Journalism is essential to a healthy public sphere, but right now it’s struggling to be a sustainable business, especially on the local level. So Cortico is developing AI-powered tools that will help journalists find voices and stories that reflect the reality of life in the communities they cover.
One is Earshot, which allows reporters to track and search the local public-sphere conversation — currently talk radio and Twitter, with more data sources to come — on any topic. While building it, we’ve been thinking and talking a lot about how journalists work.
Early in the development process, our colleague Peter Beshai interviewed dozens of journalists about their work and wrote up his findings for the team. Two of us, Andrew Heyward and I, bring our past experience as journalists to the effort each day.
I recently sat down and used Earshot as if I were a local reporter using it to write a story. My assignment was to write the first installment of a weekly “Heard in Boston” column that my imagined employer, a newspaper, had just started. Deadlines are central to the journalism experience, so I gave myself one hour to find the material that drives the column: good local quotes about topical issues and events. I did this twice and each time wrote a narrative of the reporting experience, noting strengths and weaknesses of Earshot for this particular task. The team found these reports useful.
But to really learn about a craft, there’s nothing like doing it yourself. So I organized an exercise called The Cortico Newsroom. One day last week, nine of us gathered in our workspace here in Cambridge, with Andrew (game for the exercise, though he’s reported countless news stories) joining remotely from New York City.

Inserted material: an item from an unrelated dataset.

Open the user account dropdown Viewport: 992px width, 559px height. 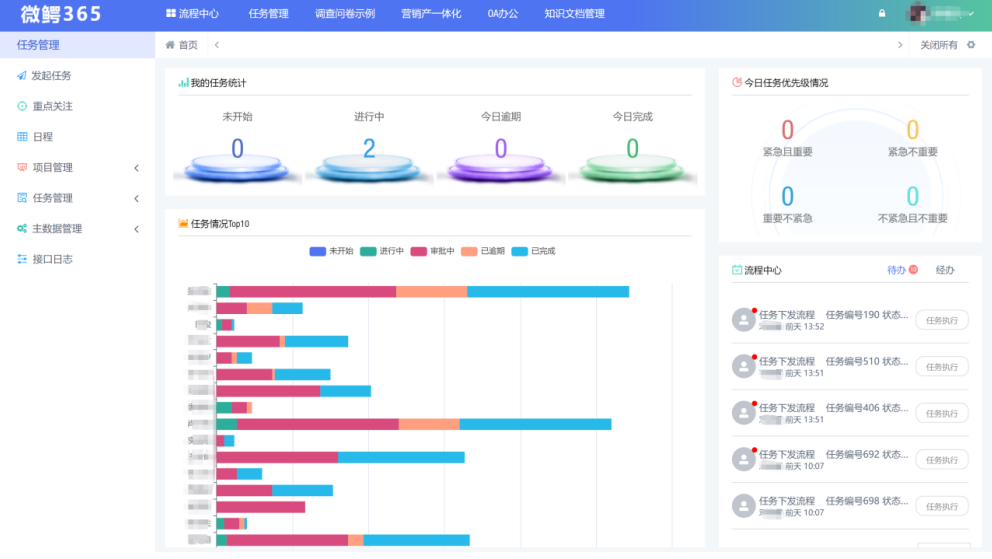[940, 14]
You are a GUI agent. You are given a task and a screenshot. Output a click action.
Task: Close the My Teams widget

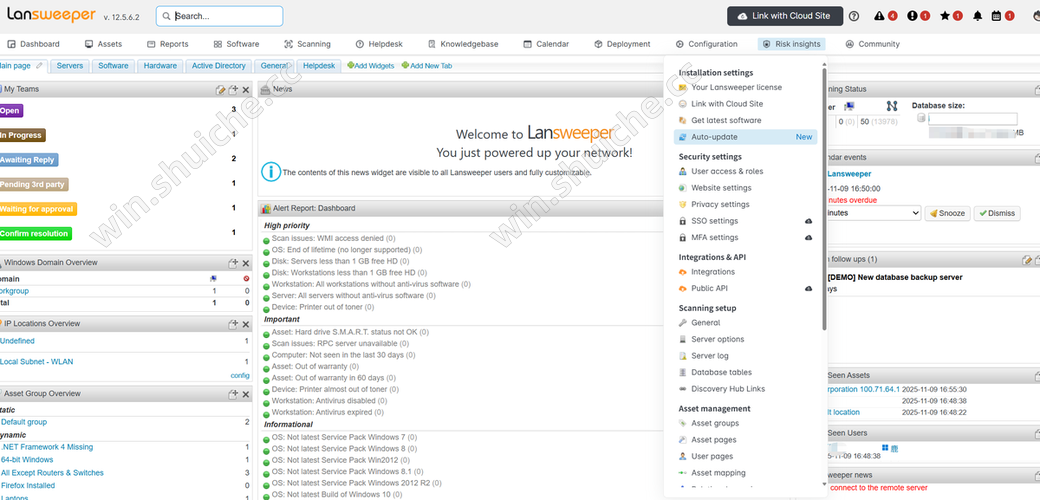246,90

I divided the group into five teams, each assigned to pull together a “Heard in…” column for one of three cities, Boston, MA, Phoenix, AZ or Madison, WI, using only Earshot. The goal was to produce a complete “Heard in…” piece with five good quotes, on a one-hour deadline. I would serve as editor, helping with any questions and watching the clock. I would then read all the finished pieces and select the one best suited for publication. The winning team would receive a journalism-themed prize: copies of the soon-to-be-published Bob Woodward book about the Trump White House.
Everyone dove in with enthusiasm, the competitive juices clearly flowing. They had very few questions for their hovering editor, and impressively, everyone made deadline. The winning entry, by Boston team Laura Powell and Brandon Roy, stood out for its topic choices — local people speaking up about 1) the Catholic clergy sex-abuse scandal, and 2) a controversial Massachusetts casino proposal — and pithy talk-radio and Twitter quotes on same.
Though this was a brief exercise, the team came away with a new understanding of how journalism works and, crucially, ideas for making Earshot better.